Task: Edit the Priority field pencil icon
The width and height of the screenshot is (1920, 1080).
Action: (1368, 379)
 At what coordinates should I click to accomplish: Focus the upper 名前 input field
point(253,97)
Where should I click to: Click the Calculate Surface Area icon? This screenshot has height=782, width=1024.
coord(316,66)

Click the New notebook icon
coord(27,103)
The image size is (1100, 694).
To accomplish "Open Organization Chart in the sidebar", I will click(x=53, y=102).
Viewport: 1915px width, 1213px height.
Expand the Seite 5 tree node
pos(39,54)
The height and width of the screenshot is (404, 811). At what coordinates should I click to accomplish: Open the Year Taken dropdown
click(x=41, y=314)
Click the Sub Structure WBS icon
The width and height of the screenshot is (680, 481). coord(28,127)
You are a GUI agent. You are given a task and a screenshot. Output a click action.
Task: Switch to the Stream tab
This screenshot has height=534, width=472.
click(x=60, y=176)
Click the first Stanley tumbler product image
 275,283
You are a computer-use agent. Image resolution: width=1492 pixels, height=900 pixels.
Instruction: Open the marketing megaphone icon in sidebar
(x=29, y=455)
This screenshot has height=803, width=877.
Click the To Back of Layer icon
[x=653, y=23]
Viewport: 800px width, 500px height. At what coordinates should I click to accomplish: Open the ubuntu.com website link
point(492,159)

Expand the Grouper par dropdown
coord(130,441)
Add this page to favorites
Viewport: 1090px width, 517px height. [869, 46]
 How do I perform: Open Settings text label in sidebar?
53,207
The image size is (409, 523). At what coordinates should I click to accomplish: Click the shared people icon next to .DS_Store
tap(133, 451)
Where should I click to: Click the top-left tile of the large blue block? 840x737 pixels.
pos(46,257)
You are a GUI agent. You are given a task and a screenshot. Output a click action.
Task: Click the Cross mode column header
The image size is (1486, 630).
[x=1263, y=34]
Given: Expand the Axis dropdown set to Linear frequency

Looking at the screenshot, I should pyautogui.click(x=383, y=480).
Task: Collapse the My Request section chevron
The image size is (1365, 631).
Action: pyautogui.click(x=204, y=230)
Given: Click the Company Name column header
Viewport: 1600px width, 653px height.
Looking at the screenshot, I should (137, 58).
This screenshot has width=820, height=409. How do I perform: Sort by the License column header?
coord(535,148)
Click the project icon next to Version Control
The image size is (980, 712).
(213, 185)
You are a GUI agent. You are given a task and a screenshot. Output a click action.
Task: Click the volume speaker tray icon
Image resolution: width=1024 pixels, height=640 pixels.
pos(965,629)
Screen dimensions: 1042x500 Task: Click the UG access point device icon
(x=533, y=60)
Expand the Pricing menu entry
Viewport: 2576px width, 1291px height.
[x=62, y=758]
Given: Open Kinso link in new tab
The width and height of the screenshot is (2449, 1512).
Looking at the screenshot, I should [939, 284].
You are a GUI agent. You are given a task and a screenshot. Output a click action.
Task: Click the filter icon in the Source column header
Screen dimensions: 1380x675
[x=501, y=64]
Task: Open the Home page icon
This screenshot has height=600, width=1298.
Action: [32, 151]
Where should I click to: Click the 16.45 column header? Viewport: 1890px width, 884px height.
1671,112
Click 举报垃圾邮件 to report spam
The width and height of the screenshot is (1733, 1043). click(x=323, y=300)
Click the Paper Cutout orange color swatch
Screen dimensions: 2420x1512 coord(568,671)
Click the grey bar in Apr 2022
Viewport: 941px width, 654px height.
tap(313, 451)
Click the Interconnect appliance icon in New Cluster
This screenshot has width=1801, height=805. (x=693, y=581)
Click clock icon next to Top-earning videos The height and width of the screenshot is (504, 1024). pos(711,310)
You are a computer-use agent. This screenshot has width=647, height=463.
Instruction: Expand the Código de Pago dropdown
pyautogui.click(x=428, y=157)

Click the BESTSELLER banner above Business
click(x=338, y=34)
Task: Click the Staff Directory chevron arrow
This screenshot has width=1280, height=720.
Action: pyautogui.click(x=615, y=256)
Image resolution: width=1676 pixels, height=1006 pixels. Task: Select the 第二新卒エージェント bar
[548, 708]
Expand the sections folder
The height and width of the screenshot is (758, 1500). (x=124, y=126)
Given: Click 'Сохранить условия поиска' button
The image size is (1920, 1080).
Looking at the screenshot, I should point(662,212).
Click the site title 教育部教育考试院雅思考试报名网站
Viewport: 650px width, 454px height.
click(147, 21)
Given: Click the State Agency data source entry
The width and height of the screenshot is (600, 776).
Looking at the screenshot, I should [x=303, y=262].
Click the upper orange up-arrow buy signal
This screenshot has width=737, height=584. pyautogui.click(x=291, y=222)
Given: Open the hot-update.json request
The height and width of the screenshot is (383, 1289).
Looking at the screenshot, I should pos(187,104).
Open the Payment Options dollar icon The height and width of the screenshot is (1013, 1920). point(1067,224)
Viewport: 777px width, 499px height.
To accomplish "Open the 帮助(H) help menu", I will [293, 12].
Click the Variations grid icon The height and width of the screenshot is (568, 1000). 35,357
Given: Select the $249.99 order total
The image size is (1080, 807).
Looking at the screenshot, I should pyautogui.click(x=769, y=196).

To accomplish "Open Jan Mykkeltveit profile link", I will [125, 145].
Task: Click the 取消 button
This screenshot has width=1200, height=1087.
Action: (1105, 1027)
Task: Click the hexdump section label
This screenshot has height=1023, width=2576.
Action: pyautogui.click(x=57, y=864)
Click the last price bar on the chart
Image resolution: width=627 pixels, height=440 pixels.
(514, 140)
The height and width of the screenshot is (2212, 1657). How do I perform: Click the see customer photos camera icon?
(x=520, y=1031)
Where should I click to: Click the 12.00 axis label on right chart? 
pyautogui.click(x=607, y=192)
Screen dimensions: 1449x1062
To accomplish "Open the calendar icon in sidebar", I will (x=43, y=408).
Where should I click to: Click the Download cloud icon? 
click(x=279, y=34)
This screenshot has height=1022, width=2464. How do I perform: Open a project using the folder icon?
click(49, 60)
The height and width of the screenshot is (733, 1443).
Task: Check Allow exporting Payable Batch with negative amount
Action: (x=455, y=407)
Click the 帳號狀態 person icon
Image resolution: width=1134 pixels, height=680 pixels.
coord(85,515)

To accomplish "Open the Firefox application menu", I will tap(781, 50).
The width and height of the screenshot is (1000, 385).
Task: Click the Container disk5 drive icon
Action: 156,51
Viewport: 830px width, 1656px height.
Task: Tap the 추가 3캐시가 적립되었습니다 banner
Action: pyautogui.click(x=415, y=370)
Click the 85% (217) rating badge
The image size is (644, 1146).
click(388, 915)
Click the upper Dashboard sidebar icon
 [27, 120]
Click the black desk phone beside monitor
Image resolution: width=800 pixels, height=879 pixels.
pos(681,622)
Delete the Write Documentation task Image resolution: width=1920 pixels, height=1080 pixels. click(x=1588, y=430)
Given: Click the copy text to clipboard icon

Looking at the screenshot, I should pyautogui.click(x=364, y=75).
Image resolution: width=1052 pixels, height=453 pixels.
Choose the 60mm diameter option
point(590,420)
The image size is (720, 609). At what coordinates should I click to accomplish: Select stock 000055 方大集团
• • • • • • •
DESCRIPTION OF THE TASK: Convert every line of the data above into a numbered list, skipping the blank lines.

EXERCISE ANSWER:
1. Task: Edit the Priority field pencil icon
2. The width and height of the screenshot is (1920, 1080).
3. Action: (1368, 379)
4.  At what coordinates should I click to accomplish: Focus the upper 名前 input field
5. point(253,97)
6. Where should I click to: Click the Calculate Surface Area icon? This screenshot has height=782, width=1024.
7. coord(316,66)
8. Click the New notebook icon
9. coord(27,103)
10. The image size is (1100, 694).
11. To accomplish "Open Organization Chart in the sidebar", I will click(x=53, y=102).
12. Viewport: 1915px width, 1213px height.
13. Expand the Seite 5 tree node
14. pos(39,54)
15. The height and width of the screenshot is (404, 811). At what coordinates should I click to accomplish: Open the Year Taken dropdown
16. click(x=41, y=314)
17. Click the Sub Structure WBS icon
18. The width and height of the screenshot is (680, 481). coord(28,127)
19. You are a GUI agent. You are given a task and a screenshot. Output a click action.
20. Task: Switch to the Stream tab
21. This screenshot has height=534, width=472.
22. click(x=60, y=176)
23. Click the first Stanley tumbler product image
24.  275,283
25. You are a computer-use agent. Image resolution: width=1492 pixels, height=900 pixels.
26. Instruction: Open the marketing megaphone icon in sidebar
27. (x=29, y=455)
28. This screenshot has height=803, width=877.
29. Click the To Back of Layer icon
30. [x=653, y=23]
31. Viewport: 800px width, 500px height. At what coordinates should I click to accomplish: Open the ubuntu.com website link
32. point(492,159)
33. Expand the Grouper par dropdown
34. coord(130,441)
35. Add this page to favorites
36. Viewport: 1090px width, 517px height. [869, 46]
37.  How do I perform: Open Settings text label in sidebar?
38. 53,207
39. The image size is (409, 523). At what coordinates should I click to accomplish: Click the shared people icon next to .DS_Store
40. tap(133, 451)
41. Where should I click to: Click the top-left tile of the large blue block? 840x737 pixels.
42. pos(46,257)
43. You are a GUI agent. You are given a task and a screenshot. Output a click action.
44. Task: Click the Cross mode column header
45. The image size is (1486, 630).
46. [x=1263, y=34]
47. Given: Expand the Axis dropdown set to Linear frequency
48. Looking at the screenshot, I should pyautogui.click(x=383, y=480).
49. Task: Collapse the My Request section chevron
50. The image size is (1365, 631).
51. Action: pyautogui.click(x=204, y=230)
52. Given: Click the Company Name column header
53. Viewport: 1600px width, 653px height.
54. Looking at the screenshot, I should (137, 58).
55. This screenshot has width=820, height=409. How do I perform: Sort by the License column header?
56. coord(535,148)
57. Click the project icon next to Version Control
58. The image size is (980, 712).
59. (213, 185)
60. You are a GUI agent. You are given a task and a screenshot. Output a click action.
61. Task: Click the volume speaker tray icon
62. Image resolution: width=1024 pixels, height=640 pixels.
63. pos(965,629)
64. Screen dimensions: 1042x500 Task: Click the UG access point device icon
65. (x=533, y=60)
66. Expand the Pricing menu entry
67. Viewport: 2576px width, 1291px height.
68. [x=62, y=758]
69. Given: Open Kinso link in new tab
70. The width and height of the screenshot is (2449, 1512).
71. Looking at the screenshot, I should [939, 284].
72. You are a GUI agent. You are given a task and a screenshot. Output a click action.
73. Task: Click the filter icon in the Source column header
74. Screen dimensions: 1380x675
75. [x=501, y=64]
76. Task: Open the Home page icon
77. This screenshot has height=600, width=1298.
78. Action: [32, 151]
79. Where should I click to: Click the 16.45 column header? Viewport: 1890px width, 884px height.
80. 1671,112
81. Click 举报垃圾邮件 to report spam
82. The width and height of the screenshot is (1733, 1043). click(x=323, y=300)
83. Click the Paper Cutout orange color swatch
84. Screen dimensions: 2420x1512 coord(568,671)
85. Click the grey bar in Apr 2022
86. Viewport: 941px width, 654px height.
87. tap(313, 451)
88. Click the Interconnect appliance icon in New Cluster
89. This screenshot has width=1801, height=805. (x=693, y=581)
90. Click clock icon next to Top-earning videos The height and width of the screenshot is (504, 1024). pos(711,310)
91. You are a computer-use agent. This screenshot has width=647, height=463.
92. Instruction: Expand the Código de Pago dropdown
93. pyautogui.click(x=428, y=157)
94. Click the BESTSELLER banner above Business
95. click(x=338, y=34)
96. Task: Click the Staff Directory chevron arrow
97. This screenshot has width=1280, height=720.
98. Action: pyautogui.click(x=615, y=256)
99. Image resolution: width=1676 pixels, height=1006 pixels. Task: Select the 第二新卒エージェント bar
100. [548, 708]
101. Expand the sections folder
102. The height and width of the screenshot is (758, 1500). (x=124, y=126)
103. Given: Click 'Сохранить условия поиска' button
104. The image size is (1920, 1080).
105. Looking at the screenshot, I should point(662,212).
106. Click the site title 教育部教育考试院雅思考试报名网站
107. Viewport: 650px width, 454px height.
108. click(147, 21)
109. Given: Click the State Agency data source entry
110. The width and height of the screenshot is (600, 776).
111. Looking at the screenshot, I should [x=303, y=262].
112. Click the upper orange up-arrow buy signal
113. This screenshot has width=737, height=584. pyautogui.click(x=291, y=222)
114. Given: Open the hot-update.json request
115. The height and width of the screenshot is (383, 1289).
116. Looking at the screenshot, I should pos(187,104).
117. Open the Payment Options dollar icon The height and width of the screenshot is (1013, 1920). point(1067,224)
118. Viewport: 777px width, 499px height.
119. To accomplish "Open the 帮助(H) help menu", I will [293, 12].
120. Click the Variations grid icon The height and width of the screenshot is (568, 1000). 35,357
121. Given: Select the $249.99 order total
122. The image size is (1080, 807).
123. Looking at the screenshot, I should pyautogui.click(x=769, y=196).
124. To accomplish "Open Jan Mykkeltveit profile link", I will [125, 145].
125. Task: Click the 取消 button
126. This screenshot has width=1200, height=1087.
127. Action: (1105, 1027)
128. Task: Click the hexdump section label
129. This screenshot has height=1023, width=2576.
130. Action: pyautogui.click(x=57, y=864)
131. Click the last price bar on the chart
132. Image resolution: width=627 pixels, height=440 pixels.
133. (514, 140)
134. The height and width of the screenshot is (2212, 1657). How do I perform: Click the see customer photos camera icon?
135. (x=520, y=1031)
136. Where should I click to: Click the 12.00 axis label on right chart? 
137. pyautogui.click(x=607, y=192)
138. Screen dimensions: 1449x1062
139. To accomplish "Open the calendar icon in sidebar", I will (x=43, y=408).
140. Where should I click to: Click the Download cloud icon? 
141. click(x=279, y=34)
142. This screenshot has height=1022, width=2464. How do I perform: Open a project using the folder icon?
143. click(49, 60)
144. The height and width of the screenshot is (733, 1443).
145. Task: Check Allow exporting Payable Batch with negative amount
146. Action: (x=455, y=407)
147. Click the 帳號狀態 person icon
148. Image resolution: width=1134 pixels, height=680 pixels.
149. coord(85,515)
150. To accomplish "Open the Firefox application menu", I will tap(781, 50).
151. The width and height of the screenshot is (1000, 385).
152. Task: Click the Container disk5 drive icon
153. Action: 156,51
154. Viewport: 830px width, 1656px height.
155. Task: Tap the 추가 3캐시가 적립되었습니다 banner
156. Action: pyautogui.click(x=415, y=370)
157. Click the 85% (217) rating badge
158. The image size is (644, 1146).
159. click(388, 915)
160. Click the upper Dashboard sidebar icon
161.  [27, 120]
162. Click the black desk phone beside monitor
163. Image resolution: width=800 pixels, height=879 pixels.
164. pos(681,622)
165. Delete the Write Documentation task Image resolution: width=1920 pixels, height=1080 pixels. click(x=1588, y=430)
166. Given: Click the copy text to clipboard icon
167. Looking at the screenshot, I should pyautogui.click(x=364, y=75).
168. Image resolution: width=1052 pixels, height=453 pixels.
169. Choose the 60mm diameter option
170. point(590,420)
171. The image size is (720, 609). At what coordinates should I click to accomplish: Select stock 000055 方大集团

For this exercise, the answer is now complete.